◆ **What to do**:
Reproduce this listing in full.

◆ **Recorded data**:

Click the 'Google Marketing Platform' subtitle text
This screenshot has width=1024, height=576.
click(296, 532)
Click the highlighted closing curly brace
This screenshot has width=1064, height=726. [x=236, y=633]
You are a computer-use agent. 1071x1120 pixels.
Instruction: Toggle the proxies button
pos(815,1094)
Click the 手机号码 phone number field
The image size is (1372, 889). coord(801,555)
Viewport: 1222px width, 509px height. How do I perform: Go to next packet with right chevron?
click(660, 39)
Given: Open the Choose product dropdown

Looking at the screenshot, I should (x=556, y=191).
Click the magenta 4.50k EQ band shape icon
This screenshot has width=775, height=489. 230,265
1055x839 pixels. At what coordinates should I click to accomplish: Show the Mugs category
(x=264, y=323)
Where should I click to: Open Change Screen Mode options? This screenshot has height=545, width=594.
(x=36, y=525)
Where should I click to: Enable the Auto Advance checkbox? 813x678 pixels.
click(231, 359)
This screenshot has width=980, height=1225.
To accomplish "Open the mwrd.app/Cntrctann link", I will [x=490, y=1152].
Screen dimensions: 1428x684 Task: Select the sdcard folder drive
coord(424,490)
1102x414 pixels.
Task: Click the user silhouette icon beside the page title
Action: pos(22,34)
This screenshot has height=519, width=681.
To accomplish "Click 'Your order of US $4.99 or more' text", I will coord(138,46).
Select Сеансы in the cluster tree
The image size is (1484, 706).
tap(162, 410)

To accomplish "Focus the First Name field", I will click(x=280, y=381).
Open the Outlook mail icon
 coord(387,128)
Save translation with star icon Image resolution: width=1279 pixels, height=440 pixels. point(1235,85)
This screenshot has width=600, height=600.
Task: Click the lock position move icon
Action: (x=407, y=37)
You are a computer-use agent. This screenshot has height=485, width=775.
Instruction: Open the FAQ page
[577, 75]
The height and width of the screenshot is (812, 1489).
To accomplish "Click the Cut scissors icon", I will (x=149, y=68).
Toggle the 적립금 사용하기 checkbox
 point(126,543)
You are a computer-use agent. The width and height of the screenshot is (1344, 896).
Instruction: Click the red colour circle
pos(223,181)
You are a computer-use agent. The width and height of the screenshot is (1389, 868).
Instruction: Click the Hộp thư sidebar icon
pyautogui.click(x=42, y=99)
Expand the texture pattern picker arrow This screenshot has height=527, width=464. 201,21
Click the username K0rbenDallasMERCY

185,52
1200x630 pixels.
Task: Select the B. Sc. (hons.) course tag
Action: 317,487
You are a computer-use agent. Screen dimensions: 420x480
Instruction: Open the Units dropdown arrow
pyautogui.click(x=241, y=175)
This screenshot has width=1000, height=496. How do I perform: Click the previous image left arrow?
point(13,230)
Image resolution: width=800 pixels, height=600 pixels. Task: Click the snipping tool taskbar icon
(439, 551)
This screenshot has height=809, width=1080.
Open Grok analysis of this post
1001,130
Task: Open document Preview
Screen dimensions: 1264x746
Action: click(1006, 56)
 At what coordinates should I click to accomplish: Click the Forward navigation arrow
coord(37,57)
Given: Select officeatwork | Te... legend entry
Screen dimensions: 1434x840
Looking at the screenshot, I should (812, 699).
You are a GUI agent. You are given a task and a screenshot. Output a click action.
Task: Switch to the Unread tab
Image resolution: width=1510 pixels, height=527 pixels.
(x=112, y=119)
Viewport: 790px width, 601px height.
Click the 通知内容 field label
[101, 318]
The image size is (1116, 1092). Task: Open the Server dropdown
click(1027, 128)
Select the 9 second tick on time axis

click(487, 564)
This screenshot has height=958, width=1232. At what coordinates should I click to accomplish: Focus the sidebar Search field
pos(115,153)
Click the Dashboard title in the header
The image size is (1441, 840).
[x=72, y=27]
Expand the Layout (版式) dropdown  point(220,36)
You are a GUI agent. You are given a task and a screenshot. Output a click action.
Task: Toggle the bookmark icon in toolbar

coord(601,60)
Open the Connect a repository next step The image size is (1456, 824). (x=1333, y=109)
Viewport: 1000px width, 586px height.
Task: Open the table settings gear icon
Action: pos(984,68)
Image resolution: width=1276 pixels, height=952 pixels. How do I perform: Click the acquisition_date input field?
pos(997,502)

◆ **Response to this exercise**:
Click the 'Google Marketing Platform' subtitle text
This screenshot has width=1024, height=576.
click(296, 532)
Click the highlighted closing curly brace
This screenshot has width=1064, height=726. [x=236, y=633]
You are a computer-use agent. 1071x1120 pixels.
Instruction: Toggle the proxies button
pos(815,1094)
Click the 手机号码 phone number field
The image size is (1372, 889). coord(801,555)
Viewport: 1222px width, 509px height. How do I perform: Go to next packet with right chevron?
click(660, 39)
Given: Open the Choose product dropdown

Looking at the screenshot, I should (x=556, y=191).
Click the magenta 4.50k EQ band shape icon
This screenshot has width=775, height=489. 230,265
1055x839 pixels. At what coordinates should I click to accomplish: Show the Mugs category
(x=264, y=323)
Where should I click to: Open Change Screen Mode options? This screenshot has height=545, width=594.
(x=36, y=525)
Where should I click to: Enable the Auto Advance checkbox? 813x678 pixels.
click(231, 359)
This screenshot has width=980, height=1225.
To accomplish "Open the mwrd.app/Cntrctann link", I will [x=490, y=1152].
Screen dimensions: 1428x684 Task: Select the sdcard folder drive
coord(424,490)
1102x414 pixels.
Task: Click the user silhouette icon beside the page title
Action: pos(22,34)
This screenshot has height=519, width=681.
To accomplish "Click 'Your order of US $4.99 or more' text", I will coord(138,46).
Select Сеансы in the cluster tree
The image size is (1484, 706).
tap(162, 410)

To accomplish "Focus the First Name field", I will click(x=280, y=381).
Open the Outlook mail icon
 coord(387,128)
Save translation with star icon Image resolution: width=1279 pixels, height=440 pixels. point(1235,85)
This screenshot has width=600, height=600.
Task: Click the lock position move icon
Action: (x=407, y=37)
You are a computer-use agent. This screenshot has height=485, width=775.
Instruction: Open the FAQ page
[577, 75]
The height and width of the screenshot is (812, 1489).
To accomplish "Click the Cut scissors icon", I will (x=149, y=68).
Toggle the 적립금 사용하기 checkbox
 point(126,543)
You are a computer-use agent. The width and height of the screenshot is (1344, 896).
Instruction: Click the red colour circle
pos(223,181)
You are a computer-use agent. The width and height of the screenshot is (1389, 868).
Instruction: Click the Hộp thư sidebar icon
pyautogui.click(x=42, y=99)
Expand the texture pattern picker arrow This screenshot has height=527, width=464. 201,21
Click the username K0rbenDallasMERCY

185,52
1200x630 pixels.
Task: Select the B. Sc. (hons.) course tag
Action: 317,487
You are a computer-use agent. Screen dimensions: 420x480
Instruction: Open the Units dropdown arrow
pyautogui.click(x=241, y=175)
This screenshot has width=1000, height=496. How do I perform: Click the previous image left arrow?
point(13,230)
Image resolution: width=800 pixels, height=600 pixels. Task: Click the snipping tool taskbar icon
(439, 551)
This screenshot has height=809, width=1080.
Open Grok analysis of this post
1001,130
Task: Open document Preview
Screen dimensions: 1264x746
Action: click(1006, 56)
 At what coordinates should I click to accomplish: Click the Forward navigation arrow
coord(37,57)
Given: Select officeatwork | Te... legend entry
Screen dimensions: 1434x840
Looking at the screenshot, I should (812, 699).
You are a GUI agent. You are given a task and a screenshot. Output a click action.
Task: Switch to the Unread tab
Image resolution: width=1510 pixels, height=527 pixels.
(x=112, y=119)
Viewport: 790px width, 601px height.
Click the 通知内容 field label
[101, 318]
The image size is (1116, 1092). Task: Open the Server dropdown
click(1027, 128)
Select the 9 second tick on time axis

click(487, 564)
This screenshot has height=958, width=1232. At what coordinates should I click to accomplish: Focus the sidebar Search field
pos(115,153)
Click the Dashboard title in the header
The image size is (1441, 840).
[x=72, y=27]
Expand the Layout (版式) dropdown  point(220,36)
You are a GUI agent. You are given a task and a screenshot. Output a click action.
Task: Toggle the bookmark icon in toolbar

coord(601,60)
Open the Connect a repository next step The image size is (1456, 824). (x=1333, y=109)
Viewport: 1000px width, 586px height.
Task: Open the table settings gear icon
Action: pos(984,68)
Image resolution: width=1276 pixels, height=952 pixels. How do I perform: Click the acquisition_date input field?
pos(997,502)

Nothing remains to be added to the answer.